Start of INPUT FOR THIS TASK

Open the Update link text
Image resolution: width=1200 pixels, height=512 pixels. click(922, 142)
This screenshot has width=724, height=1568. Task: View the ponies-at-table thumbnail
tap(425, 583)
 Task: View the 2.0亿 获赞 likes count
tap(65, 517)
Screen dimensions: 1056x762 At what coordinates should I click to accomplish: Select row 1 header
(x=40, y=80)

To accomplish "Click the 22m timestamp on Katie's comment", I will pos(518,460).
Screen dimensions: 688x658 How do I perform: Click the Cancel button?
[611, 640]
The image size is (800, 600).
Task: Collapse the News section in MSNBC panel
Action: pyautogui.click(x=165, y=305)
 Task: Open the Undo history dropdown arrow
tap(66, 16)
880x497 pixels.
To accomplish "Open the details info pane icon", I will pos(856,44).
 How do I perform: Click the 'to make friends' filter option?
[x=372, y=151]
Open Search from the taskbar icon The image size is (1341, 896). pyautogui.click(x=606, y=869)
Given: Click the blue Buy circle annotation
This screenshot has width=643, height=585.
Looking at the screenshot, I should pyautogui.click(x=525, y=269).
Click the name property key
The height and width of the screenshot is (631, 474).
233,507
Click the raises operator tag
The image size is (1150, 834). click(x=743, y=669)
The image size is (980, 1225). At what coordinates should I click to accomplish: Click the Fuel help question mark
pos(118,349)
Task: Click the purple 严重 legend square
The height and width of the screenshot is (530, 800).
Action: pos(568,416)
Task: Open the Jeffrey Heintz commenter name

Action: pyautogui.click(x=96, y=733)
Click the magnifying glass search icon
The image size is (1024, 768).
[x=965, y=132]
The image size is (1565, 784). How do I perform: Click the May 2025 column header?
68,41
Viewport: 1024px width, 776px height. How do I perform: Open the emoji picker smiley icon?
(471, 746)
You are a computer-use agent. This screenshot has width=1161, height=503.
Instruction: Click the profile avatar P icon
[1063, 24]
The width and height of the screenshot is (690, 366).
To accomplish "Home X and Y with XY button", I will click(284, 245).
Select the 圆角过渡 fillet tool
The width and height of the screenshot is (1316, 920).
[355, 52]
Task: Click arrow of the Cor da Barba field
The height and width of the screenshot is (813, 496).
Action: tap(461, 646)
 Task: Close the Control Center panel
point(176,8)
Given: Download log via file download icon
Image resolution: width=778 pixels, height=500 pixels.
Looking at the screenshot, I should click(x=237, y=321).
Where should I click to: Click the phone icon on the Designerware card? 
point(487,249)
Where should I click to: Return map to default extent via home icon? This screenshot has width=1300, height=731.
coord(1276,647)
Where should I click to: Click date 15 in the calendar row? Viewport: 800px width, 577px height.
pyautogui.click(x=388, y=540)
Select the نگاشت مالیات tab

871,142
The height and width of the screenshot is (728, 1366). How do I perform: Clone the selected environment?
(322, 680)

End of INPUT FOR THIS TASK

▸ **ABOUT THIS TASK**: Wherever "will" turns up in the records, copy the whole line.

▸ **TASK OUTPUT**:
To accomplish "Click the 22m timestamp on Katie's comment", I will pos(518,460).
To accomplish "Open the details info pane icon", I will pos(856,44).
To accomplish "Home X and Y with XY button", I will click(284, 245).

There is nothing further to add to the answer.